=== DATASET EXTRACT ===
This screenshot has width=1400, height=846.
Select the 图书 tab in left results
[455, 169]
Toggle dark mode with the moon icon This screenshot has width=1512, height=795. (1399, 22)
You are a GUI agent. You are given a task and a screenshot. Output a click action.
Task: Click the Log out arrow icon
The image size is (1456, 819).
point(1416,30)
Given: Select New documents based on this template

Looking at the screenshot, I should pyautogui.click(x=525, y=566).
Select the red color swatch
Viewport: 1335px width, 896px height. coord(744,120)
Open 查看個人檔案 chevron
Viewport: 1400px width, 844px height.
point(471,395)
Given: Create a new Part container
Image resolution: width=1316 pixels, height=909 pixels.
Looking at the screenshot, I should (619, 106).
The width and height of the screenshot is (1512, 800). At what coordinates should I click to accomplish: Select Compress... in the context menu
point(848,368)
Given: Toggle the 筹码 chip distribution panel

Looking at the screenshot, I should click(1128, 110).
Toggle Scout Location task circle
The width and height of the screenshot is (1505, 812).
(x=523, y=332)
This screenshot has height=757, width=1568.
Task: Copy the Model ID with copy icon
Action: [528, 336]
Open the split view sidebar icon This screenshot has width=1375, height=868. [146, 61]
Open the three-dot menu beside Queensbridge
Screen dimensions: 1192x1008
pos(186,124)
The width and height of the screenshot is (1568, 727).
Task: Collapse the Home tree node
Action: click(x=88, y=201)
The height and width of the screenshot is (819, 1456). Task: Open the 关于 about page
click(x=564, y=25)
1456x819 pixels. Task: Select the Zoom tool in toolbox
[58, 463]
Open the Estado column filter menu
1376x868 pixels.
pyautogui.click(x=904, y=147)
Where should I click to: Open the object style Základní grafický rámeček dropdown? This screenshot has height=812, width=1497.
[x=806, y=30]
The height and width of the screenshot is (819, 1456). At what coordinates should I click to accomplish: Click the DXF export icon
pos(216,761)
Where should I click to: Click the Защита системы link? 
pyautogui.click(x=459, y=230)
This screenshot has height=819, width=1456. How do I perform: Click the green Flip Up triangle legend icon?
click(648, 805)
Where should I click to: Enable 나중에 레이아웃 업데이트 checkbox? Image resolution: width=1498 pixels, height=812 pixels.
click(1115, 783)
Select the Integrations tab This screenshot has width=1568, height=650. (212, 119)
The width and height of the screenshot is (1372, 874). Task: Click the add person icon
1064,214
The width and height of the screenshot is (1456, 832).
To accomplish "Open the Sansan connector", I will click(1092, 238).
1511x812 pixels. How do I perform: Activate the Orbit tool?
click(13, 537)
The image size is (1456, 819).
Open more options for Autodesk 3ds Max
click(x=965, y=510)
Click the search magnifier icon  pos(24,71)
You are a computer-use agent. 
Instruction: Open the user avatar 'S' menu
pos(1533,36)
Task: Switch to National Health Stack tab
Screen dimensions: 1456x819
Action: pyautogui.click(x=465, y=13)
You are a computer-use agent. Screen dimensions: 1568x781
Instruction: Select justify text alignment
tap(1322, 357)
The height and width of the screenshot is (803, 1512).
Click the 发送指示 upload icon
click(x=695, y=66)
===
WHAT THE TASK REQUIRES:
Report every line in the data above in which the word "agent" appears.

ANSWER TO THE EXERCISE:
You are a GUI agent. You are given a task and a screenshot. Output a click action.
You are a computer-use agent. 
You are a computer-use agent. Screen dimensions: 1568x781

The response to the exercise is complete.